• Textauszug:
********************

Die folgenden drei Prinzipien halte ich für tiefe Überzeugungen bei der EU in Brüssel. Nicht als Regeln, sondern sie gehören zu einer Haltung, vor der Regeln sich rechtfertigen müssen - und aus der heraus neue Regeln entstehen können:
1. Der Proporz
Niemand in Europa soll einen Vorteil haben gegen jemand Anderen: Keine Nation; keine Sprache; keine Staatengruppe; kein Geschlecht; keine Minderheit; keine Mehrheit; kein Bildungslevel; keine Behinderung; keine Gesinnung; usw. Und niemand soll über irgendetwas alleine ohne die anderen bestimmen können.
2. Der Kompromiss
Alle müssen sich dauernd einigen. Innerhalb der Kommission. Innerhalb der parlamentarischen Ausschüsse, innerhalb des Rates. Innerhalb der beratenden Gremien. Durch den Proporz ist das sehr schwer und wahrscheinlich oft sehr frustrierend. Ein Beamter aus dem Rat der Regionen sagt es so: „Ein guter Kompromiss ist, wenn alle unzufrieden sind.“ Gewinnen, so verstehe ich ihn, will man zusammen. Nicht einer gegen den anderen.
3. Die Subsidiarität
Das ist das Herz des „Westens“: Jeder und jede darf für sich selbst entscheiden. Es sei denn, eine Entscheidung berührt die Entscheidungsfreiheit von jemand anderem. Dann beginnt der Versuch und die Notwendigkeit sich zu einigen. Nein, nicht erst dann, sondern schon im Vorfeld sorgt der Proporz für ein Gleichgewicht, eine gerechte Basis für die Kompromissverhandlungen.
Abschluss
Die EU ist ein fürchterlich komplizierter Marktplatz von Einigungsprozessen und Einflussnahmen. Und darin begegnet sich die ganze europäische Vielfalt beständig selbst, und zwar so divers, dass wahrscheinlich niemand mehr den Überblick hat. Aber den braucht es auch nicht, es ist vielleicht auch besser so: letztendlich werden Europa und die Europäische Union in die eigene Identität vertrauen müssen. Dieses Vertrauen wäre die „Einheit in der Vielfalt“, die die Europäische Union sich wünscht und die sie, wie ich meine auch erreichen kann.
Trotz aller Mängel in den Methoden und in der Umsetzung.
Stefan Budian,
Mainz, 30. April 2023
Postscriptum: in der rheinland-pfälzischen Landesvertretung
In der ständigen Vertretung von Rheinland-Pfalz denke ich, es wäre schön, mein Projekt „Der Osten des Westens“ in Brüssel zu zeigen. Es ist ein Projekt, das in Rheinland-Pfalz entstanden ist und sich mit Europa beschäftigt und ich würde gerne „die EU“ einladen, es wahrzunehmen.
Als Lobbyist für das Vertrauen in die Kraft und die Würde des Prozesses der Europäischen Einigkeit.

********************

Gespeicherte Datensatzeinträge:
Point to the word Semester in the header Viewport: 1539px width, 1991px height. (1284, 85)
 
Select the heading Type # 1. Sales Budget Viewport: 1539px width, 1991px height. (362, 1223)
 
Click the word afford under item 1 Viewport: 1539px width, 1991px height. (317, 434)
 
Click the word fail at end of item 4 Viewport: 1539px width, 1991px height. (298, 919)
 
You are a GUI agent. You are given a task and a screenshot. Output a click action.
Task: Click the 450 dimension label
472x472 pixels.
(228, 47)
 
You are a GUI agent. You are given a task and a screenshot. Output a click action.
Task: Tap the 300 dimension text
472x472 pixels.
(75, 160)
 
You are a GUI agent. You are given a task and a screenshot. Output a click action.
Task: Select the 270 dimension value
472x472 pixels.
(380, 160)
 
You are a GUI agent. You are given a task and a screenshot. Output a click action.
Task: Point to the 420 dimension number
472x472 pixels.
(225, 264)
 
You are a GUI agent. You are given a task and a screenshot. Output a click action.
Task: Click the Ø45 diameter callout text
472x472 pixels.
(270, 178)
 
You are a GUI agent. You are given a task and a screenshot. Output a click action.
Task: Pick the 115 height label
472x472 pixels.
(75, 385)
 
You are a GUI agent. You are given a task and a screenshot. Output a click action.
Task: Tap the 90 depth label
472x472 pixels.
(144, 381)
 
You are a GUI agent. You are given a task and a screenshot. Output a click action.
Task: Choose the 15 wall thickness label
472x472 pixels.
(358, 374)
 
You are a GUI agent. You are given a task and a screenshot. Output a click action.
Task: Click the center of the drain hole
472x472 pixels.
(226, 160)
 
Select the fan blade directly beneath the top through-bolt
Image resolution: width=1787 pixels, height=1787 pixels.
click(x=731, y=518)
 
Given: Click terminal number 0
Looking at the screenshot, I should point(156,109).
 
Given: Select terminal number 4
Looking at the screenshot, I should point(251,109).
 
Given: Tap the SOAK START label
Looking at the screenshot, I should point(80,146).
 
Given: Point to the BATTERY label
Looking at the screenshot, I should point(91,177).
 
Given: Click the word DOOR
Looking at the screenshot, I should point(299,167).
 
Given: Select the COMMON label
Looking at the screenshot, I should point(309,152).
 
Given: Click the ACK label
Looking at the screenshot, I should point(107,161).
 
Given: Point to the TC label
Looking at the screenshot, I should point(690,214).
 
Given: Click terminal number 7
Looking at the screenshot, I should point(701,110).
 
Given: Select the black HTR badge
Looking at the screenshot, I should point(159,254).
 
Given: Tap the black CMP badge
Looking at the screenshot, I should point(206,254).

********************

• Arbeitsaufträge:
1 - Warum ist das ständige Einigen nach dem Textauszug über die Prinzipien der EU sehr schwer? Begründen Sie in ein bis drei Sätzen.
2 - Übertragen Sie diesen Satz aus dem Textauszug über die Prinzipien der EU ins Englische: „Ein Beamter aus dem Rat der Regionen sagt es so: „Ein guter Kompromiss ist, wenn alle unzufrieden sind.““
3 - Welches Projekt soll laut dem Textauszug über die Prinzipien der EU in Brüssel gezeigt werden?
Diese Zeilen haben einen anderen Ursprung als der Textauszug.

• Lösungen:
1 - Die Einigung ist wegen des Proporzes sehr schwer. Nach diesem Prinzip soll niemand in Europa einen Vorteil gegenüber anderen haben. Außerdem soll niemand über irgendetwas allein ohne die anderen bestimmen können.

2 - An official from the Council of the Regions puts it this way: "A good compromise is when everyone is dissatisfied."

3 - Das Projekt „Der Osten des Westens“.